ひなたぼっこの研究者 作:たんぽぽ
・ハリーside
リズにニコラス・フラメルについて教えてもらうことへの条件は、一つリズの頼みを聞くことだった。だから僕は、こうして透明マントをかぶり、夜のホグワーツを歩いている。
リズの指示は、こうだ。まず禁書の棚に忍び込み、『魔力と魂』という本を探す。見つけたらそれを急いでリズの袋に入れる。
リズから預かった袋は巾着程度の大きさで、到底本が入るとは思えなかったが、何とかっていう呪文が掛けてあるらしく、簡単に言えば『四次元ポケ◯ト』のようになっているという。本を入れた後でも薄っぺらな状態が保てるから、それをすぐにポケットへ突っ込めとのことだった。そうしたら何をしても良いという。折角だから、ニコラス・フラメルについて調べてみようかな。
ちなみに、ロンには今日は遠慮してもらった。初めてマントを使うから使い勝手がわかりにくいし、今日は僕一人で試してみることになったのだ。……本音は、父さんの形見を最初に使うのは僕が良かったというのもあるけど。
図書館に到着した。
リズにはあらかじめ場所の見当がついていたようで、指示通りの棚に行き、本を探す。暴れ出したり叫んだりする本もあるかもしれないらしいので、極力関係ない本には触らずに探すこと、数分。目的の本を発見した。それを袋に入れ、ポケットへ押し込むと、僕はランプを持ち直した。
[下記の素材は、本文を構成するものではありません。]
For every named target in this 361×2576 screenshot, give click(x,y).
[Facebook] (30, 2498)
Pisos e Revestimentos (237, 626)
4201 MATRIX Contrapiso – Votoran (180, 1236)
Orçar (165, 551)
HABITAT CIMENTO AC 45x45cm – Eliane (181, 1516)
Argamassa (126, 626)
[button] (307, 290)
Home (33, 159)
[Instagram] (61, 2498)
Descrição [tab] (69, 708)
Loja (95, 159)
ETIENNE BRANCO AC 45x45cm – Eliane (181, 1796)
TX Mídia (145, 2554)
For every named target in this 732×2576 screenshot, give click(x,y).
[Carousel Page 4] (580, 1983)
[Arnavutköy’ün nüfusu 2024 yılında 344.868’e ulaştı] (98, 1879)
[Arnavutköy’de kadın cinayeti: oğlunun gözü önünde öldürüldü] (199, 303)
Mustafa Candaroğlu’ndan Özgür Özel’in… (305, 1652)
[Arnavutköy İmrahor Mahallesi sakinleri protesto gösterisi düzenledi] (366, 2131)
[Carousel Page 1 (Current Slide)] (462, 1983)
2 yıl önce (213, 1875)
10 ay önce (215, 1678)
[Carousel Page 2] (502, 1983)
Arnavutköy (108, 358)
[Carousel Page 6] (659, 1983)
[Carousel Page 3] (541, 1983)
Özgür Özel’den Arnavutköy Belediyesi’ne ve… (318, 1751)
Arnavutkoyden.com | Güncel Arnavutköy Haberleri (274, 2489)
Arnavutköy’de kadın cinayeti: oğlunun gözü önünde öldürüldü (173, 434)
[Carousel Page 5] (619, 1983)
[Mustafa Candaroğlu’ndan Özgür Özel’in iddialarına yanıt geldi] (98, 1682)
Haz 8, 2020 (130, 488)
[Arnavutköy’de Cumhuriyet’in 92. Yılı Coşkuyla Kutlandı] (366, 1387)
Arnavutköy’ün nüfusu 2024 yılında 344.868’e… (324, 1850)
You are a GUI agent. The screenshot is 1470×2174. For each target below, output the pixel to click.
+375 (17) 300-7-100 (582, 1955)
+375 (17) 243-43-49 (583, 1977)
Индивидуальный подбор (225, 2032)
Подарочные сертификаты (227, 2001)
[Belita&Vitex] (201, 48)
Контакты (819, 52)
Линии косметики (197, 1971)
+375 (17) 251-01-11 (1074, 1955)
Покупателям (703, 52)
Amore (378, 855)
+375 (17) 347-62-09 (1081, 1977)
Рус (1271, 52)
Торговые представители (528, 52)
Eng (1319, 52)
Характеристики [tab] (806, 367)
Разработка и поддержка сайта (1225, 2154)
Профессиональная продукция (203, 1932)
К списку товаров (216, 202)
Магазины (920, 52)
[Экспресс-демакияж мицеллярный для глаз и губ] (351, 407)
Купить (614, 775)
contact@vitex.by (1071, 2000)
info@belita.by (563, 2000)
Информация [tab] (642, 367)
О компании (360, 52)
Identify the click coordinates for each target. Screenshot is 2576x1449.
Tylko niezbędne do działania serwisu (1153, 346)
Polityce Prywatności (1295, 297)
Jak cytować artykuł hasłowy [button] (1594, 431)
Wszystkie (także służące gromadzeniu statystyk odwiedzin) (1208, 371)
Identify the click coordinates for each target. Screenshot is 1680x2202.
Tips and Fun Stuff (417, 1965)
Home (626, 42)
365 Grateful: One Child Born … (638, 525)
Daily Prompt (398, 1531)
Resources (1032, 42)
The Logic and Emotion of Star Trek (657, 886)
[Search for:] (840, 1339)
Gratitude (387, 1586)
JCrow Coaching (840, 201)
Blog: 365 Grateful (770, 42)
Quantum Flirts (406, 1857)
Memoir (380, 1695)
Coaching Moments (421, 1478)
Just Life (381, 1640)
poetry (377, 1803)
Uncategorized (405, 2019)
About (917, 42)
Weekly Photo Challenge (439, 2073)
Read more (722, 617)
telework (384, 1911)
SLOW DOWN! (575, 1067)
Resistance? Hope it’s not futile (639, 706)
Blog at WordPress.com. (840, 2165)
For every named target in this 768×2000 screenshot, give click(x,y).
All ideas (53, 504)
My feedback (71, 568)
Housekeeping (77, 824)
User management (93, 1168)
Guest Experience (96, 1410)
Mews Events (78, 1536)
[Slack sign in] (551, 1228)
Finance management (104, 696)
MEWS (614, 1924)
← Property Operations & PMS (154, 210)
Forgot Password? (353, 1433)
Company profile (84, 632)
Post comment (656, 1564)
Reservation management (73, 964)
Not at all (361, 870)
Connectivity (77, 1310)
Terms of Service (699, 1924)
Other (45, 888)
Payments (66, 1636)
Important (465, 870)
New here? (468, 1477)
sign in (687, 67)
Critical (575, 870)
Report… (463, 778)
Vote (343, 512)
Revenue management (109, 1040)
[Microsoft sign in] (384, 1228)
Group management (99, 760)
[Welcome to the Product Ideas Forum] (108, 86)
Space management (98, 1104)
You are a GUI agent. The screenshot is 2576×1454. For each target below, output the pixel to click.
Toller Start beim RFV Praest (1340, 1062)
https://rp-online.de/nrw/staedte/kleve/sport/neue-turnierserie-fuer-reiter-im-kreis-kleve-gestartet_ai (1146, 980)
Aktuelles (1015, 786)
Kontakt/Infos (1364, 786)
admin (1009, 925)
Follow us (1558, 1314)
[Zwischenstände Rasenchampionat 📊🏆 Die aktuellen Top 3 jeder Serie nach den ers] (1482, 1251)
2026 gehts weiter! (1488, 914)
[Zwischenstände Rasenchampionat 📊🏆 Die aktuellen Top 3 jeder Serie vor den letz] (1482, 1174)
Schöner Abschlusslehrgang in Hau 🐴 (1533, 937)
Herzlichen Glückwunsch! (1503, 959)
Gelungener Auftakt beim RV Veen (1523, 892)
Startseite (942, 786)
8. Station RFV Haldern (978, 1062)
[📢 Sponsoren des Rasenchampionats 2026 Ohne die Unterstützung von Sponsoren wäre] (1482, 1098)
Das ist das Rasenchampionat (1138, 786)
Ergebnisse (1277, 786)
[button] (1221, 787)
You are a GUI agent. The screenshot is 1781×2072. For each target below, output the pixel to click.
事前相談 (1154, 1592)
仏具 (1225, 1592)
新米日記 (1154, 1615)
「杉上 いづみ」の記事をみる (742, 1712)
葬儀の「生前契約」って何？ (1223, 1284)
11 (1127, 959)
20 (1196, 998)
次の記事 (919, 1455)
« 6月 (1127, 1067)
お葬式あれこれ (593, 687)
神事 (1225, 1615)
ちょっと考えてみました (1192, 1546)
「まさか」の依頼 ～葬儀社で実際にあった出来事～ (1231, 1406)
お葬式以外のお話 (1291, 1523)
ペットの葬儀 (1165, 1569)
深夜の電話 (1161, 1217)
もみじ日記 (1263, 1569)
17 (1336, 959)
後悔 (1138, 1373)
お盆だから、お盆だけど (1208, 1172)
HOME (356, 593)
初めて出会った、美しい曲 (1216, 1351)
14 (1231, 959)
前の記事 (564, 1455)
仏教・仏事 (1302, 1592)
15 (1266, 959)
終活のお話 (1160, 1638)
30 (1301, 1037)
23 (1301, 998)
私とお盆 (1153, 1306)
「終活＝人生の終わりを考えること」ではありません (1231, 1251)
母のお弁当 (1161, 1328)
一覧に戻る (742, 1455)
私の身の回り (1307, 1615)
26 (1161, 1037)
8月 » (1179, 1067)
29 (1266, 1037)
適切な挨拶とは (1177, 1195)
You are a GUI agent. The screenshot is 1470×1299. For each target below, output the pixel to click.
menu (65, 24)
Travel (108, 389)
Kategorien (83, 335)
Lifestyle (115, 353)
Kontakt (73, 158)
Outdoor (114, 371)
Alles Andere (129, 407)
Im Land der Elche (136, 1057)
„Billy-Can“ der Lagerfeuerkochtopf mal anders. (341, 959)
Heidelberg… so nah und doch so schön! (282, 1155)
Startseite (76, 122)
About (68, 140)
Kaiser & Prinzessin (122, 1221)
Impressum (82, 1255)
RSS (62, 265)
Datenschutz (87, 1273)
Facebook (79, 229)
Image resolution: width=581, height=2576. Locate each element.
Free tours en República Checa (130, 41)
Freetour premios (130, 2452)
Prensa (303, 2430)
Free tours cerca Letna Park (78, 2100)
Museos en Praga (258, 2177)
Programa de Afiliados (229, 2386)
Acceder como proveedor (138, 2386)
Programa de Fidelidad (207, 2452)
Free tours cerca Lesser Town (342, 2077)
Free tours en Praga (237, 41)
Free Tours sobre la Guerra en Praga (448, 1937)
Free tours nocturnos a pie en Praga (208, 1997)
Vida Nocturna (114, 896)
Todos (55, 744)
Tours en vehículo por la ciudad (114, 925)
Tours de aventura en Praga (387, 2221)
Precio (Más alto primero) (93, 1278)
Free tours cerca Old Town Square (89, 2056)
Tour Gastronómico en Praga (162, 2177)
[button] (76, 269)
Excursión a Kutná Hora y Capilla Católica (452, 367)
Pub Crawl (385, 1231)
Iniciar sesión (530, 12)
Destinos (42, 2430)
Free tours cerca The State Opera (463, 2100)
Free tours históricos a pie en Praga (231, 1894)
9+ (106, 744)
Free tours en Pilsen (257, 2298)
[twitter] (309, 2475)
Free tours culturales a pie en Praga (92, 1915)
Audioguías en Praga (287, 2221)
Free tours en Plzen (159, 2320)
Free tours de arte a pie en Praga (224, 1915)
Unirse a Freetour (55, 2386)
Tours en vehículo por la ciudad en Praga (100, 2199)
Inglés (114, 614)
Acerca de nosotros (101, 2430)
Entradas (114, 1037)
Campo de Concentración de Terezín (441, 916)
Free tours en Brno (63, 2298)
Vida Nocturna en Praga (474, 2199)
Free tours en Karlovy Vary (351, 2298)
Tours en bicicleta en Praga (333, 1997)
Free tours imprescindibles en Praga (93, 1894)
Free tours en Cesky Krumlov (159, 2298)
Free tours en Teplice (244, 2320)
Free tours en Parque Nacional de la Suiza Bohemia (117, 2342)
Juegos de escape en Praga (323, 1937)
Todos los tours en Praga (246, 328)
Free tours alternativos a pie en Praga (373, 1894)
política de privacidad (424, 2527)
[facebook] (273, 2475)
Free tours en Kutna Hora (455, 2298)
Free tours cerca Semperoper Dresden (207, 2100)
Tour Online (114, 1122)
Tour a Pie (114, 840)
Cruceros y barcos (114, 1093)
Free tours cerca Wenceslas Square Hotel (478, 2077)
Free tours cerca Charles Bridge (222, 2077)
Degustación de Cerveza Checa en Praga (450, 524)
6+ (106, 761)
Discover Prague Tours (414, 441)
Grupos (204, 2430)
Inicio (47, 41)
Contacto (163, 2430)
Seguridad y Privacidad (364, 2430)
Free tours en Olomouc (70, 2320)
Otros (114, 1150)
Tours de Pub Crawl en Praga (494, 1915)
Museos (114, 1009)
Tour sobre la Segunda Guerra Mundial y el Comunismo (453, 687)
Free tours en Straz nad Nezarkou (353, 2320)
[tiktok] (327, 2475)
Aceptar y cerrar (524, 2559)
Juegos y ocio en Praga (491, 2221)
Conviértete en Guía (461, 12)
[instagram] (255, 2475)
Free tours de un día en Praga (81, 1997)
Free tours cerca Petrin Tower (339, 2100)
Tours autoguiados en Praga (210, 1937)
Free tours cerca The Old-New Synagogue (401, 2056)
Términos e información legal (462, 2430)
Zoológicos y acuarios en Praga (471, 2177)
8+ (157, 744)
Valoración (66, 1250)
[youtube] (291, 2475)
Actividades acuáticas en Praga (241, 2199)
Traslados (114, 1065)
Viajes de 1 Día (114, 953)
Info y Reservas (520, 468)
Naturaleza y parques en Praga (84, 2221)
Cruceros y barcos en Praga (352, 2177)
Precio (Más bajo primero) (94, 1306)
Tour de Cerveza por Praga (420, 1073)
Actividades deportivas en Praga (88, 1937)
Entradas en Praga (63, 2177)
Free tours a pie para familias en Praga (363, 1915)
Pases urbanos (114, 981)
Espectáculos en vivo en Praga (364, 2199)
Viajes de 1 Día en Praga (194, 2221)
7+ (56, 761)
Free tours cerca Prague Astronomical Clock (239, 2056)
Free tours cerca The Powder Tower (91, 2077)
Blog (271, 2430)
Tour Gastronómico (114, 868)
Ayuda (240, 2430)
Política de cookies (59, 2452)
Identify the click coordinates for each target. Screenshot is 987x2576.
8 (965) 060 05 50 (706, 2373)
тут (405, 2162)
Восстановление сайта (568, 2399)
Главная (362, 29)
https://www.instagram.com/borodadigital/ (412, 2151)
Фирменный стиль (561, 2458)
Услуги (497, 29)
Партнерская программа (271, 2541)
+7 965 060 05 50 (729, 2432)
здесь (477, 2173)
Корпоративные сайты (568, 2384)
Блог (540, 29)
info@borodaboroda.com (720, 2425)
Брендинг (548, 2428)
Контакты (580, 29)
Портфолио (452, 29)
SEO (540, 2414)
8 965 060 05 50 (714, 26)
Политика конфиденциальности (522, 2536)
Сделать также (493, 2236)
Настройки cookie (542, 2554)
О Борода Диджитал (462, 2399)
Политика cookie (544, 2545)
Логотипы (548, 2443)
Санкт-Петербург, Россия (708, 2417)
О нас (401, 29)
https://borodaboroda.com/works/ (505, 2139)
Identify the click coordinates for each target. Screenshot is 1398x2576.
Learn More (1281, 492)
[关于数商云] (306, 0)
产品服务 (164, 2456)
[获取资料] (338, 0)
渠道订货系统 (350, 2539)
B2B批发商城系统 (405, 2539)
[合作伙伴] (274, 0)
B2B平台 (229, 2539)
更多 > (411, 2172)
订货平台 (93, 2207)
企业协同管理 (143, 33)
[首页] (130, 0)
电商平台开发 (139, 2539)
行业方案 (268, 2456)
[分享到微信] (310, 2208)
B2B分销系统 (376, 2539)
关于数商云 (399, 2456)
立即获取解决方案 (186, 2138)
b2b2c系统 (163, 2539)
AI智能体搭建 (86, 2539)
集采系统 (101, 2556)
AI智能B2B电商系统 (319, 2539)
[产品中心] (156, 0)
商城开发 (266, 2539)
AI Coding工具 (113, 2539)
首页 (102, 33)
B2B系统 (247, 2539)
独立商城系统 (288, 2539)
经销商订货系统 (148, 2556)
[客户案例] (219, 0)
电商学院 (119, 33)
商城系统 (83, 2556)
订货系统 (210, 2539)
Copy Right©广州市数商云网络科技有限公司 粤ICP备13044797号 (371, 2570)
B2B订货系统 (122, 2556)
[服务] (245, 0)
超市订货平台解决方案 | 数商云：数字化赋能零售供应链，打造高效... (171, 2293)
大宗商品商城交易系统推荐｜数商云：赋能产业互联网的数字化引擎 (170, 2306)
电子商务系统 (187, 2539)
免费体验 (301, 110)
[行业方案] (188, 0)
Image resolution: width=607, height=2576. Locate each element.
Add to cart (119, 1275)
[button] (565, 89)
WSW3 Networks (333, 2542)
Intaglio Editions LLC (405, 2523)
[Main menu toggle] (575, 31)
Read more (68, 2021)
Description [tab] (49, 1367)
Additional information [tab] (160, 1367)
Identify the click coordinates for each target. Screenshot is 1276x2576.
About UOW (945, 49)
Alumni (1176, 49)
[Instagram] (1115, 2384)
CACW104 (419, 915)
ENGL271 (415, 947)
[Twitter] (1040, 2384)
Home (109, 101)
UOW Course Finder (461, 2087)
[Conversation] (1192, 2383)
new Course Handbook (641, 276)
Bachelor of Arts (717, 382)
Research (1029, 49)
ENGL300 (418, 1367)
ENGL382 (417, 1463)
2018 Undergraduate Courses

ニコラス・フラメルの錬金術の本を探すためだ。
今わかっていることは、四階の右側の立ち入り禁止の廊下にある部屋にいる、三頭犬フラッフィーは、ニコラス・フラメルの賢者の石を守っているということだ。ハグリッドから漏れ聞いた情報によると、他の先生が仕掛けた罠もあるようだ。
スネイ———
バタン!
どこかでドアが閉まる音がした。驚いた僕は、机に置いていたランプをひっ掴もうとしてなぎ倒してしまう。
カシャン!
静かな図書館に、ガラスが割れる音が響いた。間髪入れずに管理人のフィルチの猫、ミセス・ノリスが本棚の向こう側から現れる。ミセス・ノリスはこちらをジッと睨んだ後、素早く身を翻してかけて行った。きっとフィルチに報告に行くのだろう。
ミセス・ノリスがいなくなった瞬間、僕は走り出した。図書館はとても広い。一時的に隠れることの出来る場所はあるだろう。
「———わかっているだろうな?」
「な、何のことやら」
ねっとりした低い声が聞こえた瞬間、僕はピタリと足を止めた。スネイプがクィレルを脅している。僕はスネイプに気が付かれないうちに、そっとドアが半開きになっている部屋に滑り込んだ。
部屋の中には、ひとつの大きな鏡が置いてあった。透明マントを脱ぎ、鏡の目の前に立つと、鏡に二つの人影が現れる。
一人は、くしゃくしゃの黒髪にハシバミ色の目をした男性。もう一人は、赤毛に緑色のアーモンド型の目をした女性。僕には見覚えがあり過ぎる人々だ。
「母さん……父さん……!」
後ろを振り返ってみても、父さんと母さんはいない。僕はそっと鏡に触れた。